Zoo Shares Sweet Photos to Announce Birth of Endangered Leopards

A collaboration to breed the most critically endangered big cat in the world led to the birth of two Amur leopard cubs at the Niabi Zoo in Coal Valley, Illinois.

According to a statement shared on the zoo's Facebook page, there are fewer than 100 individual Amur leopards left in the wild.

"While there are no other reports of captive breeding for this species yet this year, there were only seven animals born in the U.S. for all of 2021," the post stated.

Officials with the Niabi Zoo stated that it would receive and house one of several Amur leopards brought in from zoos in Europe to breed with its own "genetically valuable" male leopard named "Jilin."

"After lots of planning, and several COVID-related delays, we finally received 'Iona' from the Thrigby Hall Wildlife Gardens in Great Britain on July 5th of 2021," the post stated.

Lee Jackson, the director of the Niabi Zoo, told Newsweek Iona was quarantined for about 30 days before the zoo introduced her to Jilin.

"They hit it off quickly," Jackson said.

Sometimes, he said, there is a chance that animals don't get along and will not breed.

Both Jilin and Iona are first-time parents following the birth of the two cubs, which were pictured in the zoo's Facebook post announcing their birth.

Amur Leopard
A zoo announced the birth of two critically endangered leopards in a Facebook post, which also provided photos of the newborns.

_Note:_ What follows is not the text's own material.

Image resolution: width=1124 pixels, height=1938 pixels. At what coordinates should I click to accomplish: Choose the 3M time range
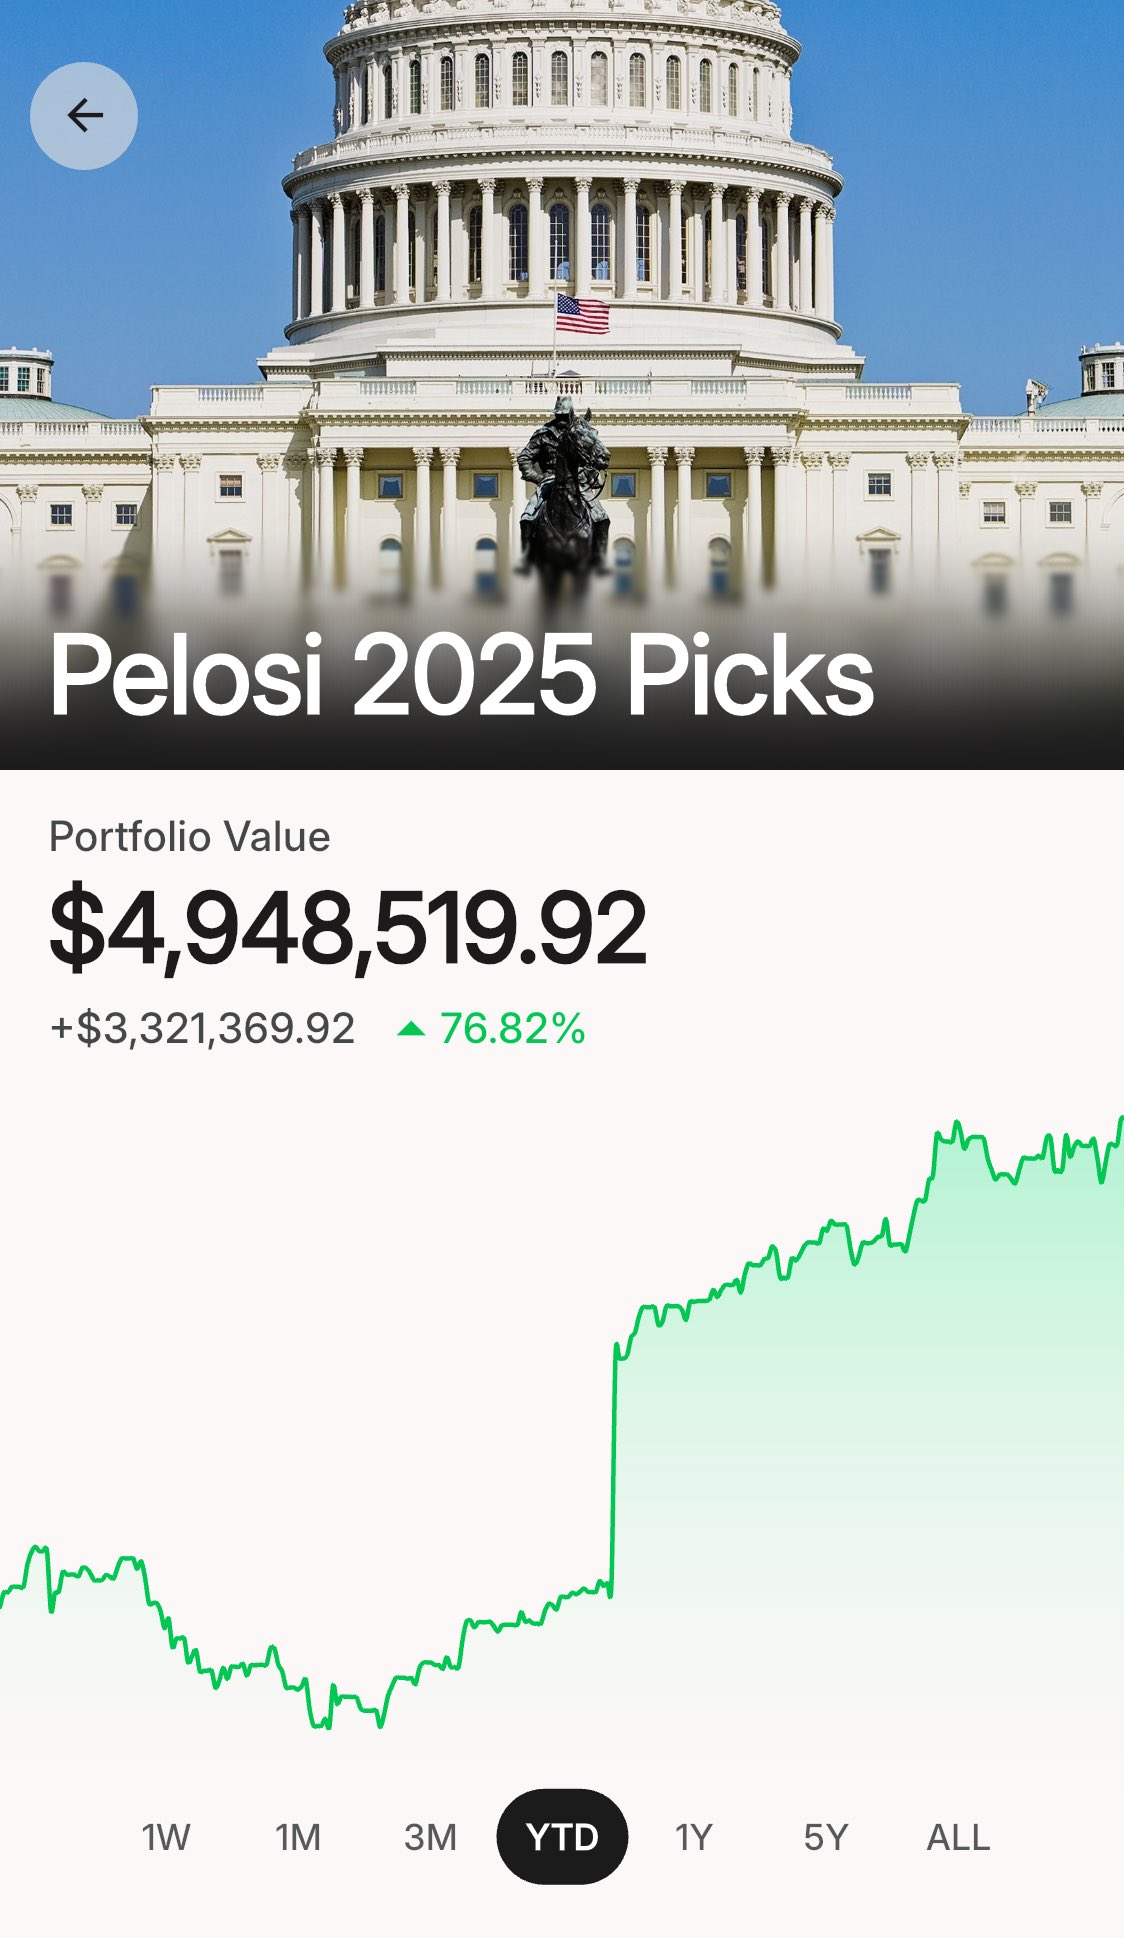pos(430,1837)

Here, two Amur leopards are photographed at Mulhouse Zoo in eastern France. AFP/Getty Images

One of the photos shows a fluffy newborn staring back into the camera, while the second picture features both baby leopards.

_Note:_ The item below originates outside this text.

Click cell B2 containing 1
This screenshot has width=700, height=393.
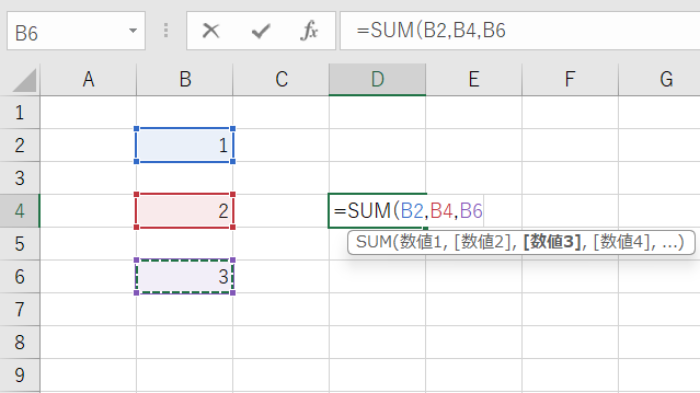(185, 145)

As one cub is turned away, its sibling is pictured looking straight into the camera with its mouth open.

Zoo officials also said that a third cub was born, but it only survived a few days.

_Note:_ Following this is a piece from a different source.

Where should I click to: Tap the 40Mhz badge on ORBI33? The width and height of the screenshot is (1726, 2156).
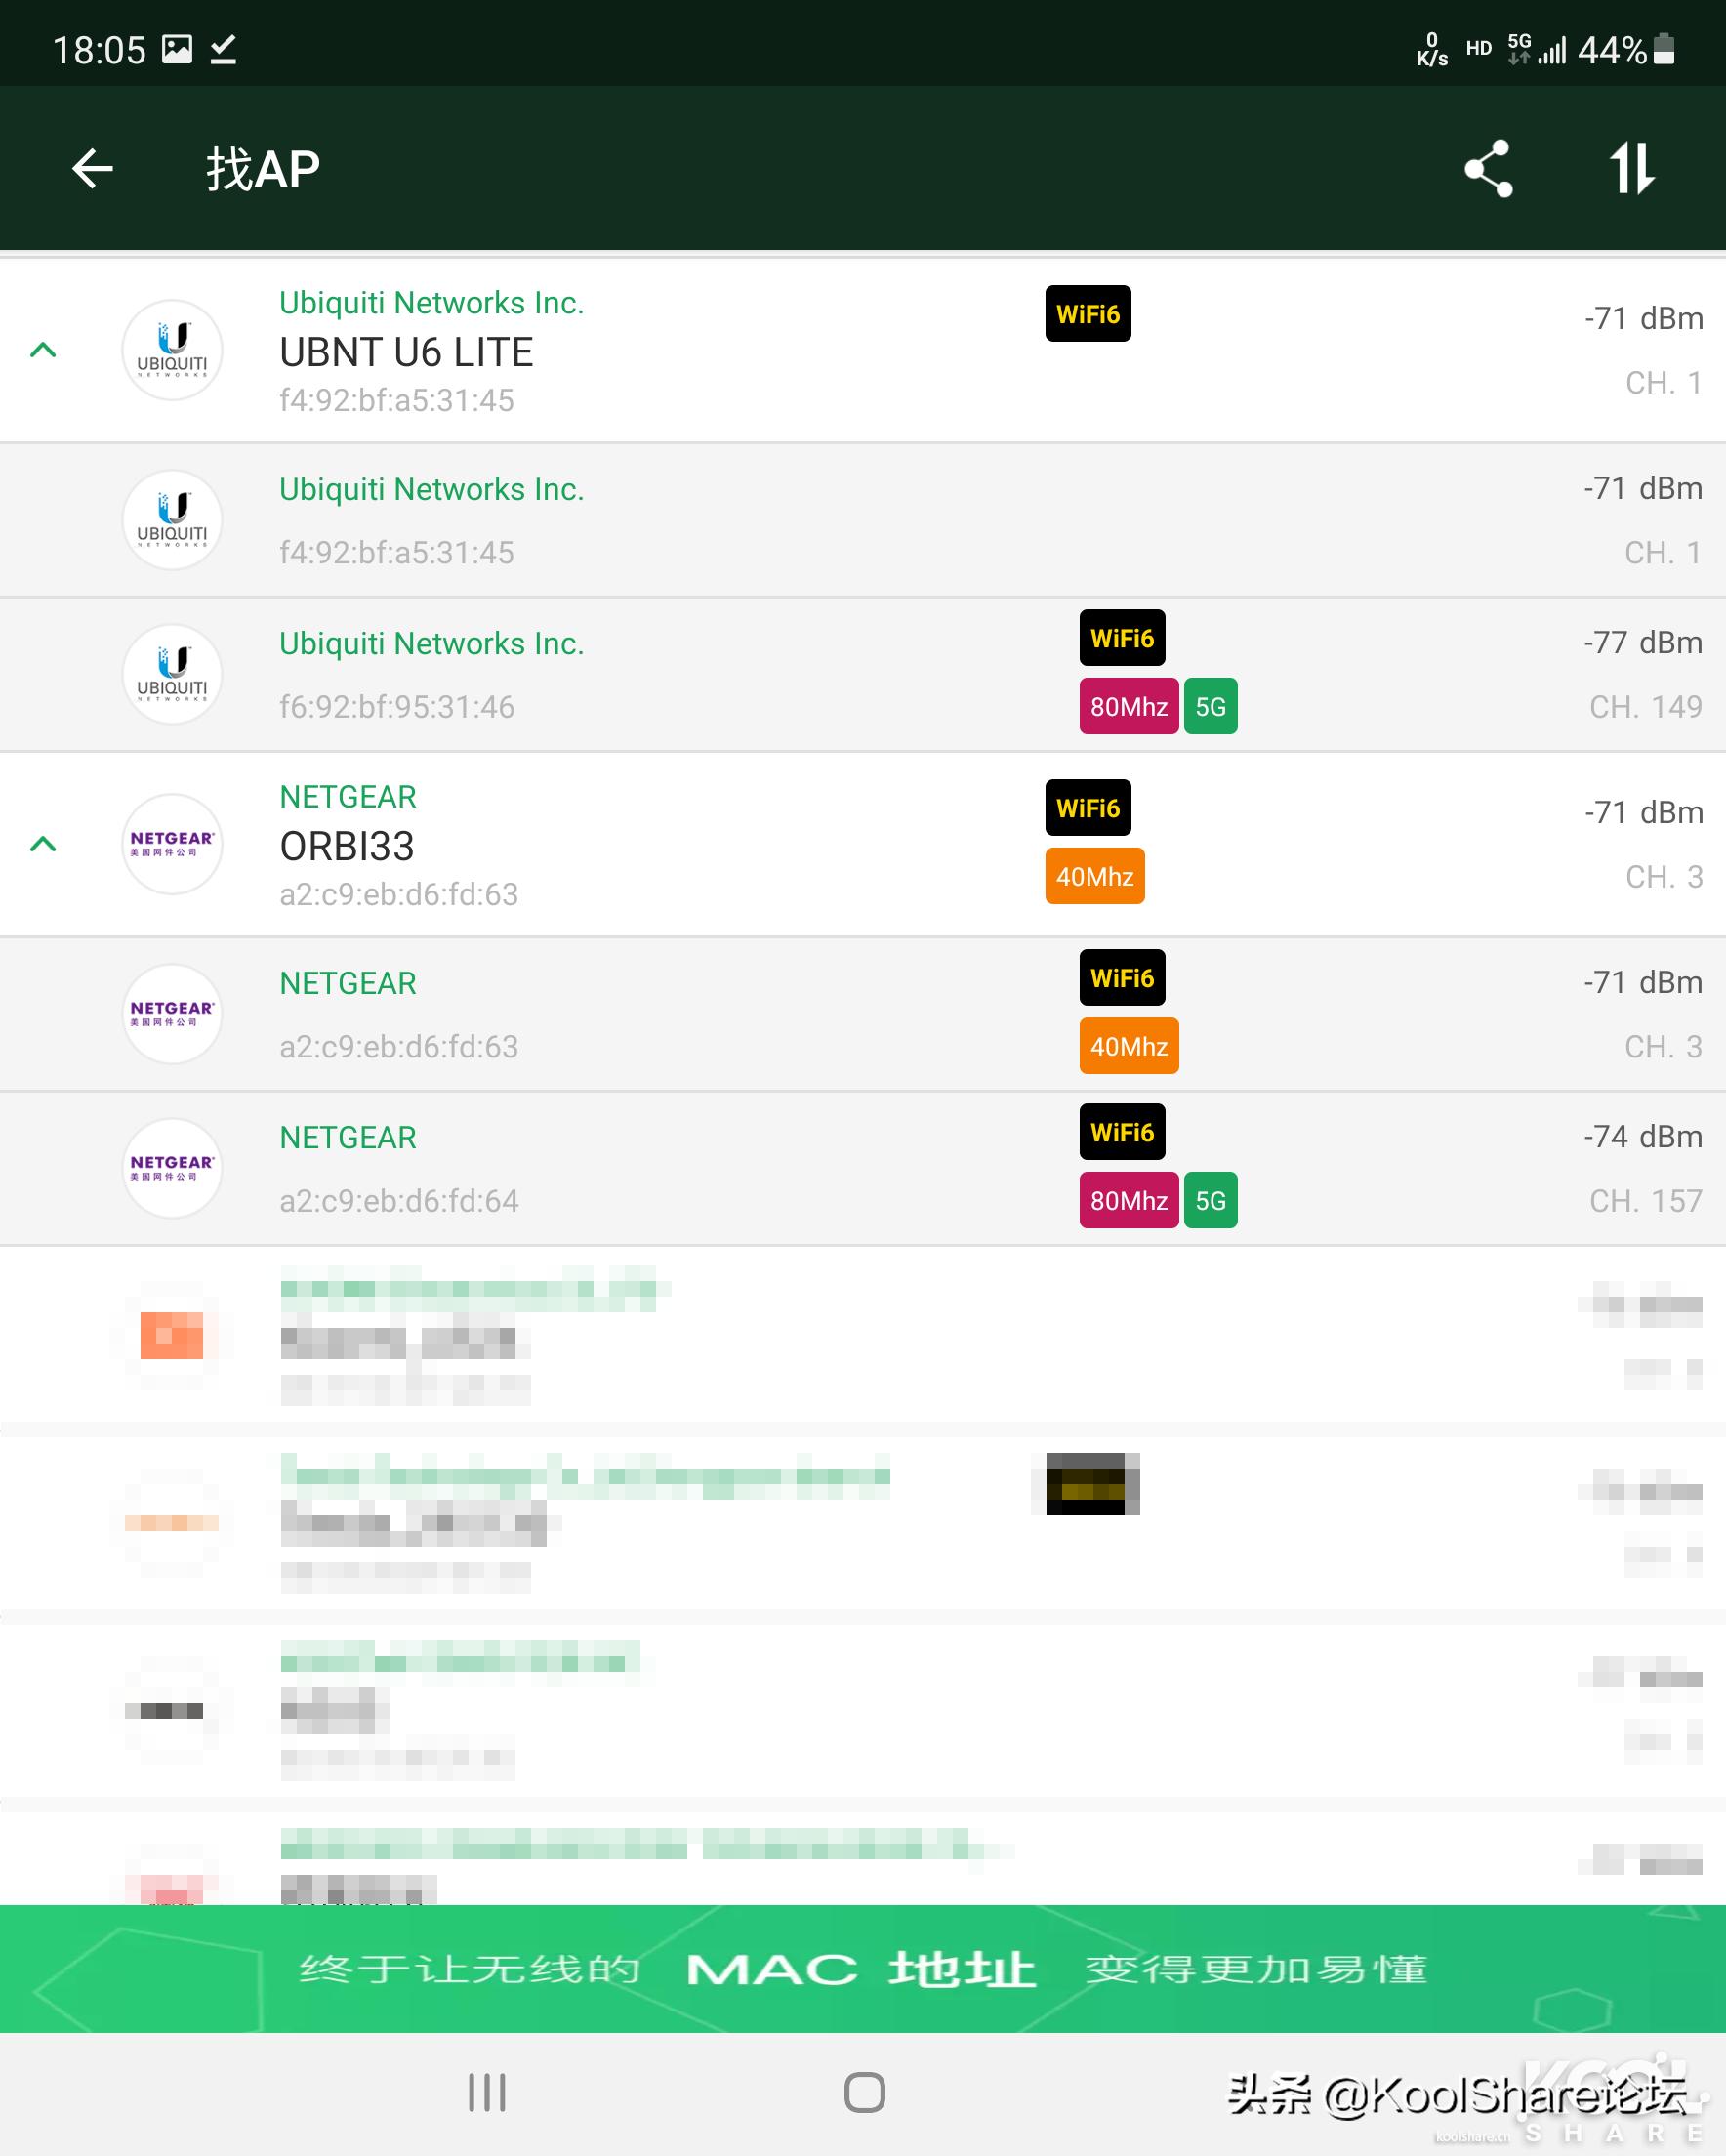(1094, 876)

See posts, photos and more on Facebook.

The World Wide Fund for Nature noted that in addition to being hunted for their coats and bones, the homes of Amur leopards have been destroyed.

These leopards are mainly found in the Russian Far East, though some live in northeast China and a few may be in North Korea.

In an effort to save this species in the wild, organizations have worked together with governments to put protections in place.

This includes supporting anti-poaching work, policies to stop the illegal trade of Amur leopard parts and protecting the habitats.

"The good news is, having been driven to the edge of extinction, their numbers appear to be rising thanks to conservation work—we're also able to survey more areas than before and use camera traps to estimate population changes," the organization said.

Being a part of a conservation program for a critically endangered species has meant a great deal to the Niabi Zoo.

"It speaks very well of the regard in which Niabi is held in the international conservation community, and to the expertise of the Niabi Zoo animal care staff," said Jackson.

He said Iona will stay with the Niabi Zoo to raise the cubs for at least two years, and so far, things have been going smoothly.

"We're all very proud of this, "Jackson said. "It's part of a bigger conservation effort and it was wonderful to contribute."

Updated 03/14/2022, 5:36 p.m. ET: This story has been updated with comments from Niabi Zoo Director Lee Jackson.